That contrast feels entirely intentional because it mirrors the film’s central deception. Bear initially appears to be the sympathetic victim of unrequited love, but gradually reveals himself to be the architect of the horror.

The 16:55 Clock May Be the Film’s Darkest Hidden Detail

One of the most unsettling visual details in the film appears during an early bedroom scene between Bear and Nikki very shortly after the wish, when a digital clock reads 16:55, despite that timing making little practical sense in context. I, like most people, thought this may have been a production error as it was very late into the night so it can definitely not be 4pm.

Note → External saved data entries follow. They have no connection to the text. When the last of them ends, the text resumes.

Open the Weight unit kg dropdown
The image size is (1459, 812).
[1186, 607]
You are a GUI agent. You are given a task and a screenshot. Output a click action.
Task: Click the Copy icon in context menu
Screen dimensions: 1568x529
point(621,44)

That oddity has sparked one of the film’s most disturbing interpretations. Some viewers have connected the number to the year 1655, a historically significant period associated with the legal transition toward permanent enslavement in colonial America. It is the very first judicial ruling legally recognizing slaves as property for life in American.

If that reading is intentional, the symbolism is chilling.

That scene effectively marks the moment Nikki loses her autonomy. Combined with her surname, Freeman, the implication becomes difficult to ignore. The moment that superficially appears to represent Bear getting what he wanted instead becomes the symbolic moment Nikki’s freedom is taken.

Whether Barker intended that exact historical reference or not, the interpretation aligns uncannily well with the film’s larger themes of ownership and control.

OBS_FP_00073_R
Inde Navarrette stars as Nikki and Michael Johnston as Bear in OBSESSION, a Focus Features release.
Credit: Courtesy of Focus Features / © 2026 FOCUS FEATURES LLC

The Rock Reveals What Bear Actually Wanted

One of the film’s quietest but most effective symbols is the rock that Nikki gives Bear. At first, it appears insignificant, simply a small object associated with encouragement or emotional comfort. But, by the end of the film, its thematic importance becomes much clearer.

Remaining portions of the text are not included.